# Chaos Warriors



## NagashKhemmler (Apr 28, 2009)

I'm trying to decide if I should equip my Khornate chaos warriors with Halberds or Great Weapons?

The Great Weapons are best in the first round of any combat, because I'm either going first or last anyways (charging or being charged) but in second rounds or further I think I'm better off with Halberds.

I'm wondering what's best in light of units based around 12 man units (6x2).


----------



## maddermax (May 12, 2008)

I'd go great weapons. In any normal combat you would have to choose to use your special weapon (GW/halberd) or just a normal hand weapon/shield. In any combat you're not sure you're going to win in a single round, you usually want HW/shield anyway for survivability anyway, and the great weapon becomes the best choice for the rest of the time. With the great weapon, you know if you get the charge that things are going to die, and die badly, while against really tough enemies, that isn't so certain with the halberd.

If you're going against any elves, the halberd is striking last anyway, so the GW is better, same against hero's and a lot of other high I stuff. Against anyone else with Great weapons, you're going first anyway. So altogether, the GW is probably the best option of the two.


----------



## NagashKhemmler (Apr 28, 2009)

I think you could be right, most combats are decided in the first round of combat anyway and with a 12 man unit, they're likely to either win a combat hugely or lose it, after that they'll lose their frenzy and thus their edge.

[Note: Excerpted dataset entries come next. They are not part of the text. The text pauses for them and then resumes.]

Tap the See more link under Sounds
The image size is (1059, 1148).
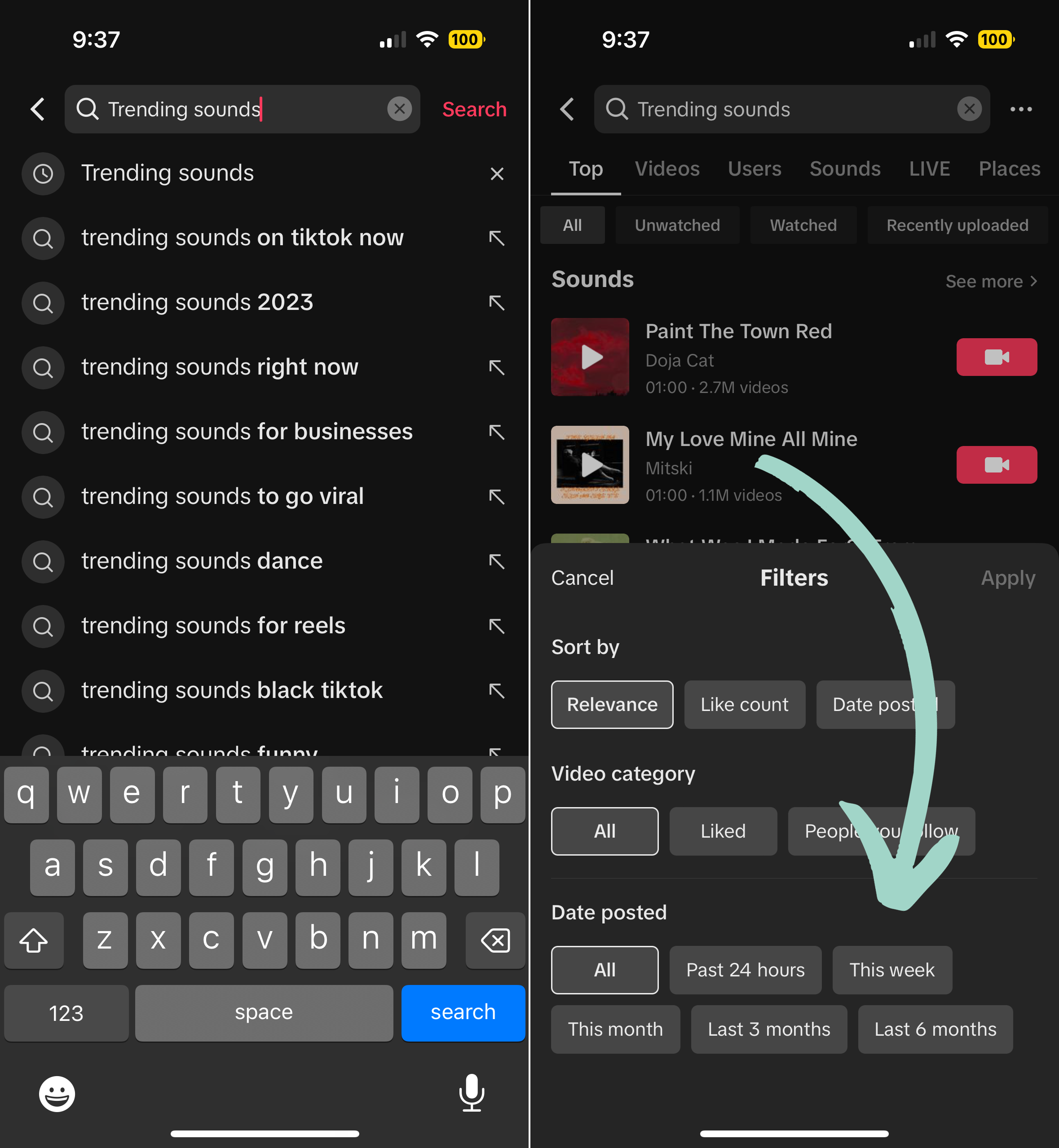pyautogui.click(x=990, y=282)
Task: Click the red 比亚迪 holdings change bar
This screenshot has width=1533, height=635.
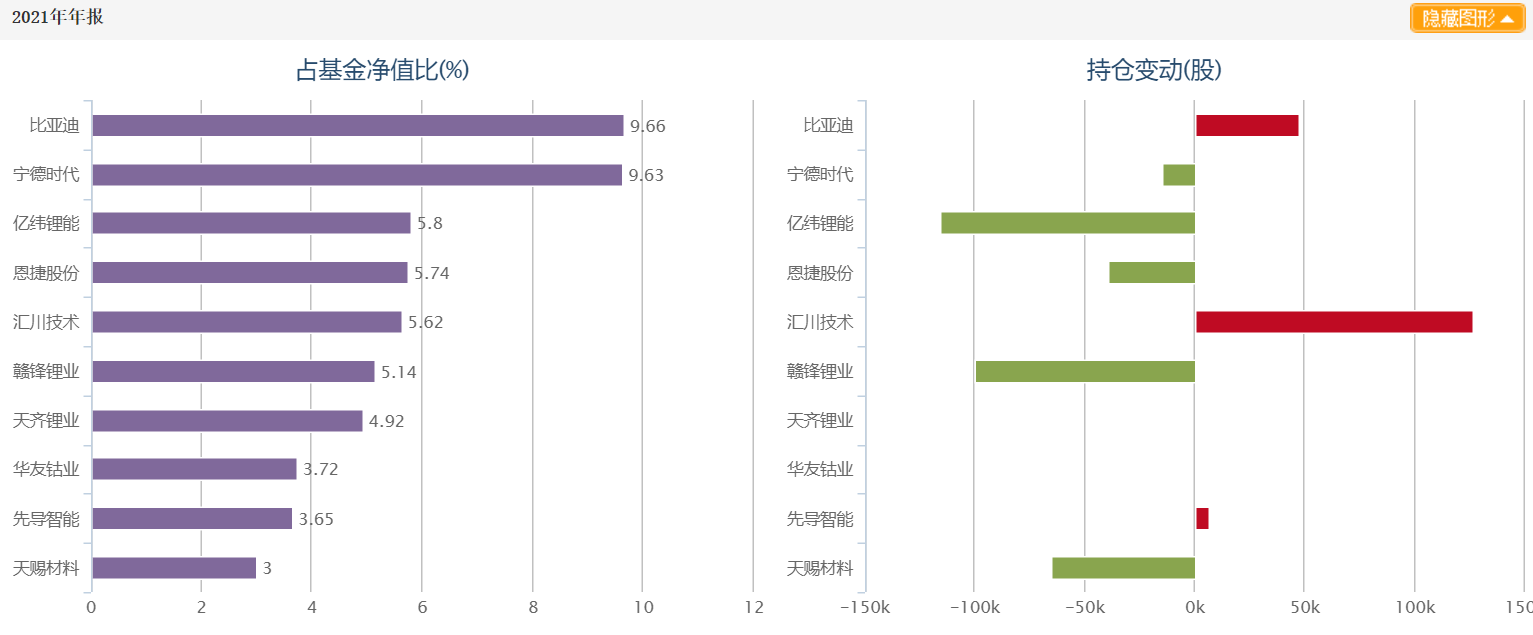Action: pyautogui.click(x=1247, y=125)
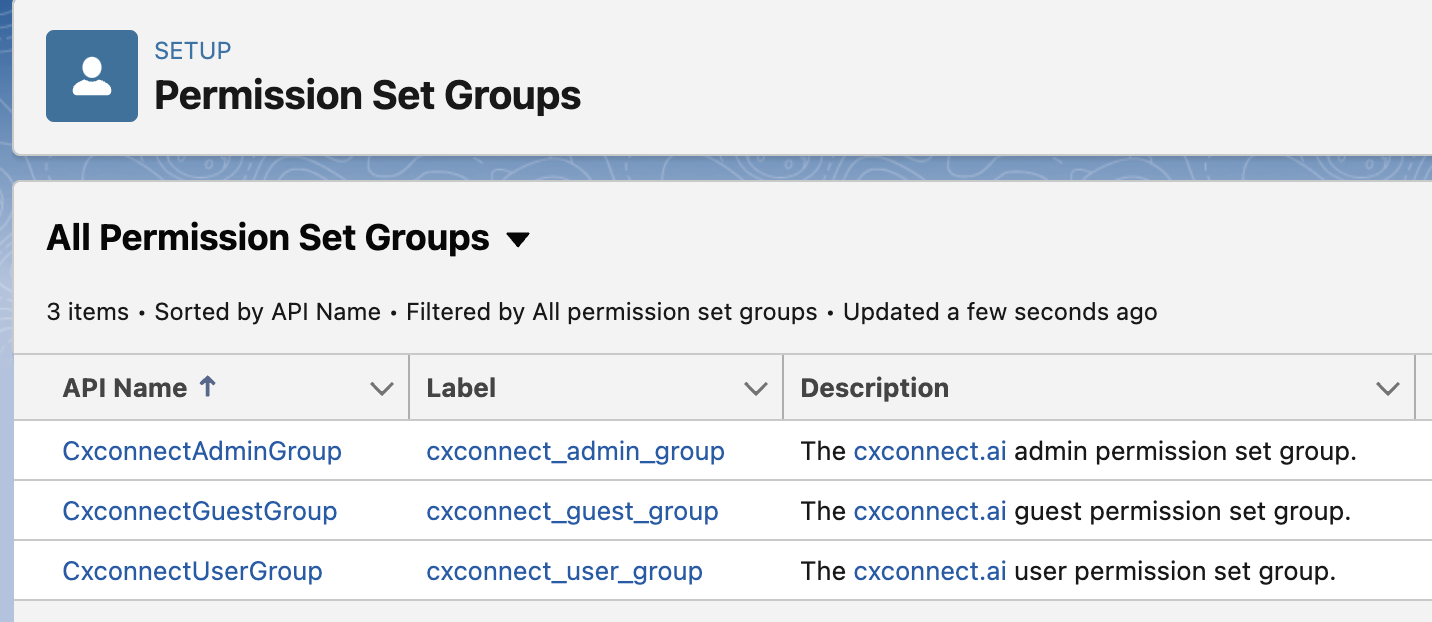The width and height of the screenshot is (1432, 622).
Task: Click the SETUP breadcrumb text
Action: point(193,50)
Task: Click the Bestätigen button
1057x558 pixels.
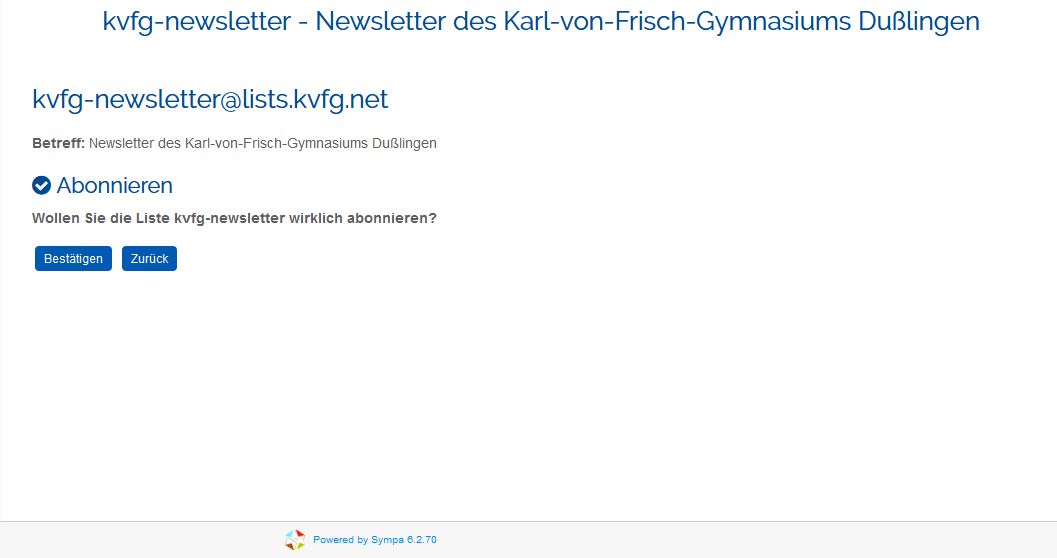Action: tap(73, 258)
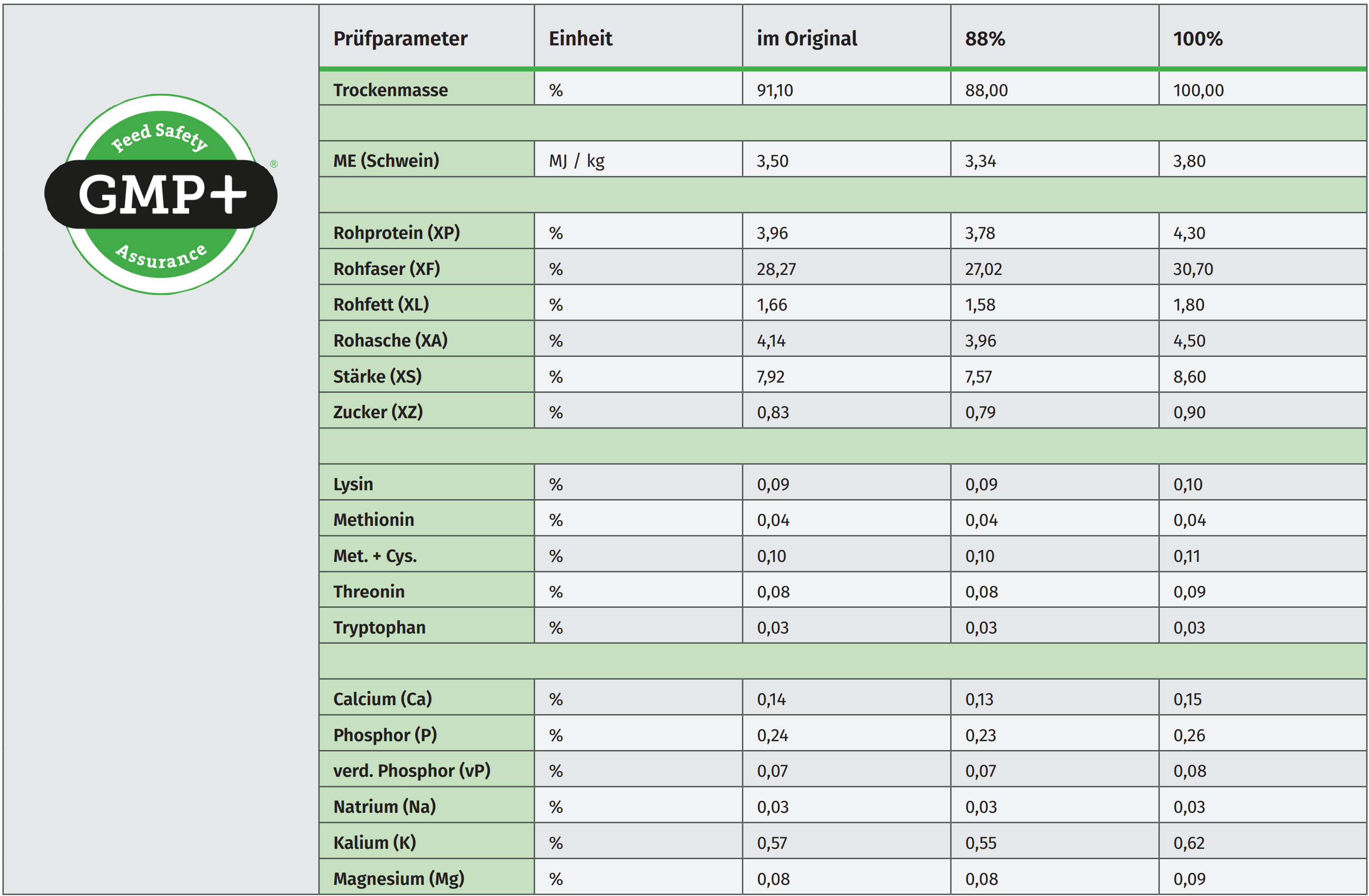Click the Rohfett (XL) row label
Viewport: 1369px width, 896px height.
(x=381, y=304)
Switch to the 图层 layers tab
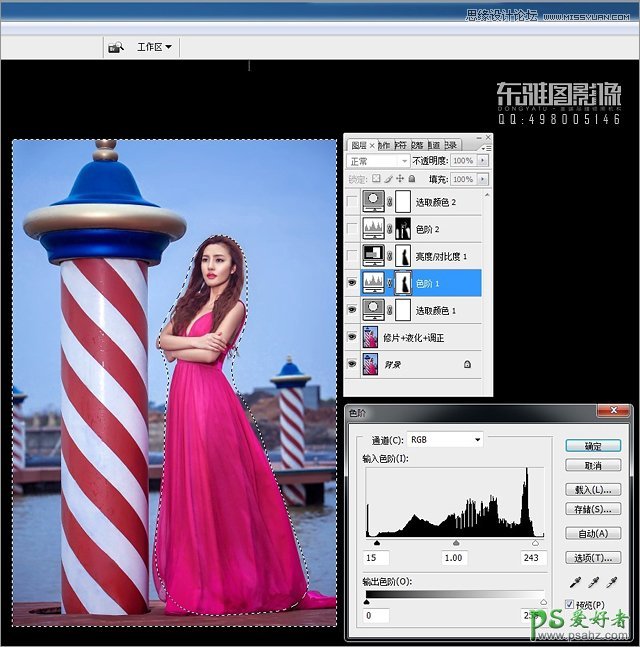Viewport: 640px width, 647px height. (x=358, y=145)
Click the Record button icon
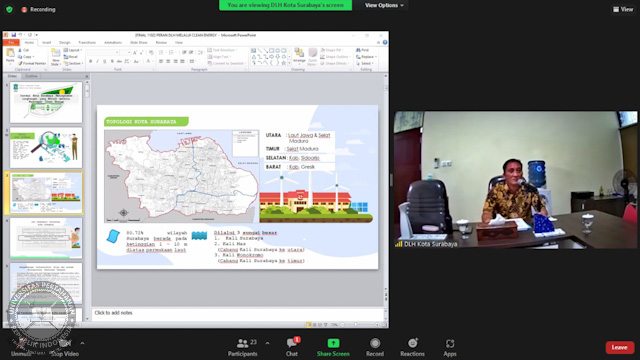This screenshot has height=360, width=640. (x=375, y=343)
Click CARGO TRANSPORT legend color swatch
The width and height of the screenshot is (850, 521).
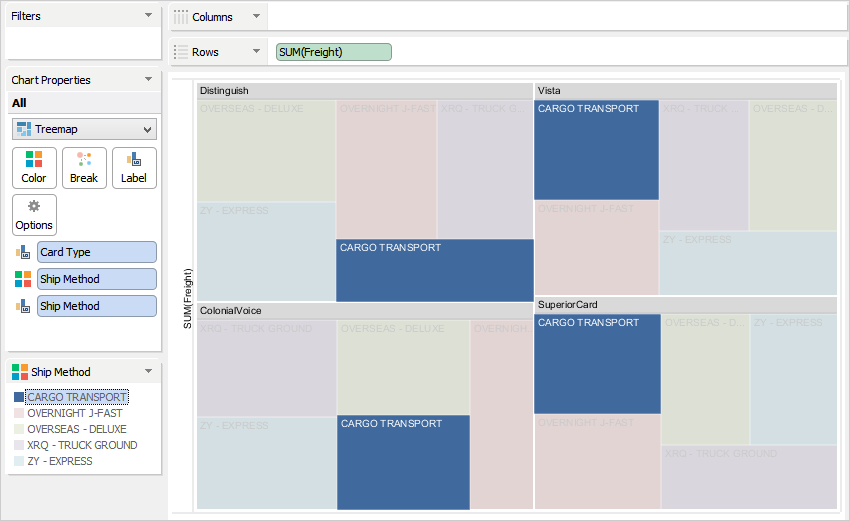click(19, 397)
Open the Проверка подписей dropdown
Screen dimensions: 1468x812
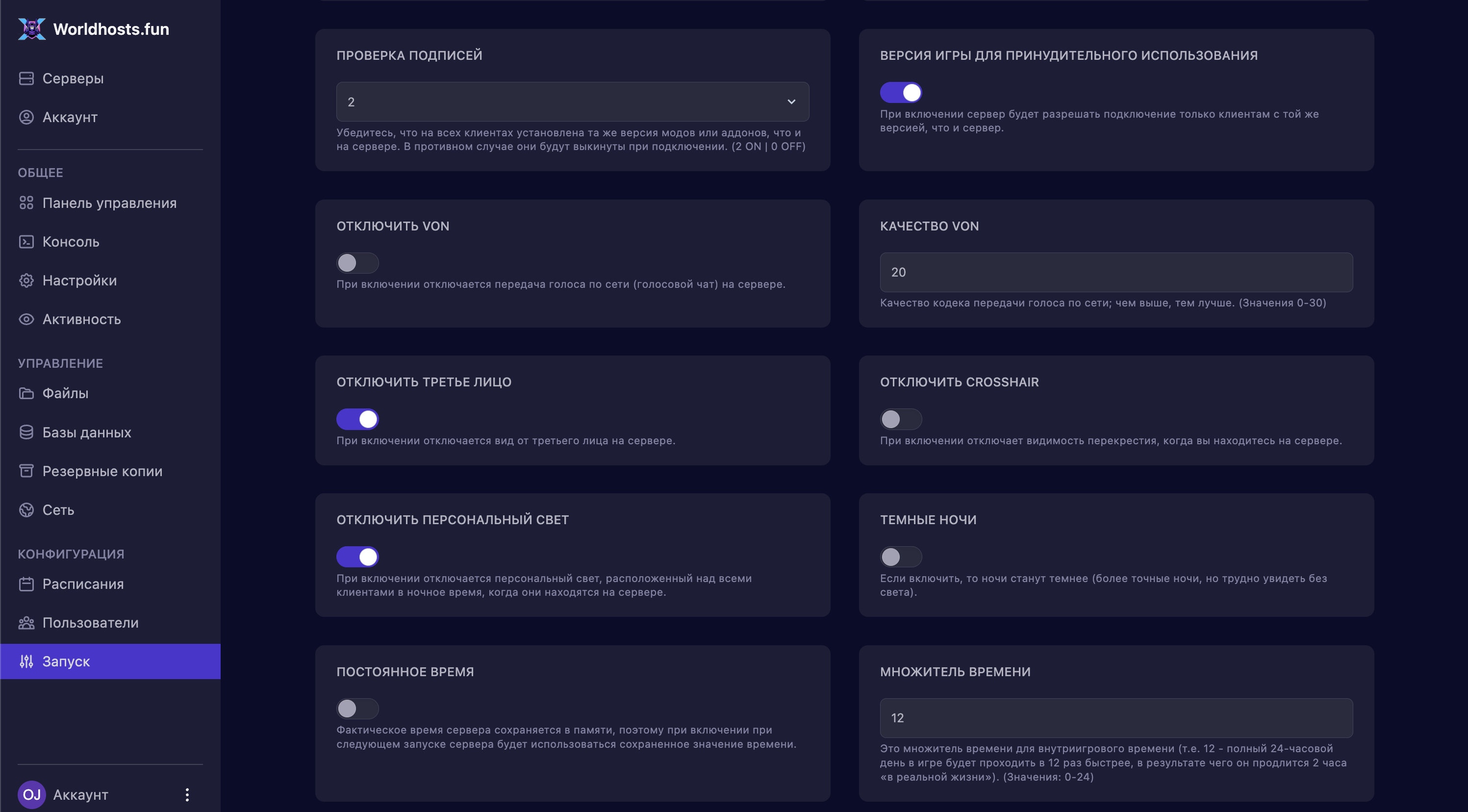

If they're charged, even by lance equivalents at S5 with 9 attacks, I'm looking at 'only' 4.5 hits and 3 wounds/casualties. On the strikeback I can look at getting 10 attacks back, 6 hits, 5 wounds and 2 kills, which means I can almost break even. If I fight hoard units I'm better of with HWS to guarantee minimal casualties and still 3 S4 attacks per model. The halberd is only really useful in protracted combats and fluff wise, the great weapons definately seem more agressive and khornate.


----------



## The Sullen One (Nov 9, 2008)

Don't use great weapons, they're awful to stick in the arms. I'd go with either halberds and shields, or two hand weapons.


----------



## Critta (Aug 6, 2008)

These ones are?


----------



## keytag33 (Apr 20, 2008)

I've had better luck with the hand weapon shield combo, than anything else. The number of attacks make it for me. Also I run 5x3 unit sizes so I useually get at least one rank bonus too. 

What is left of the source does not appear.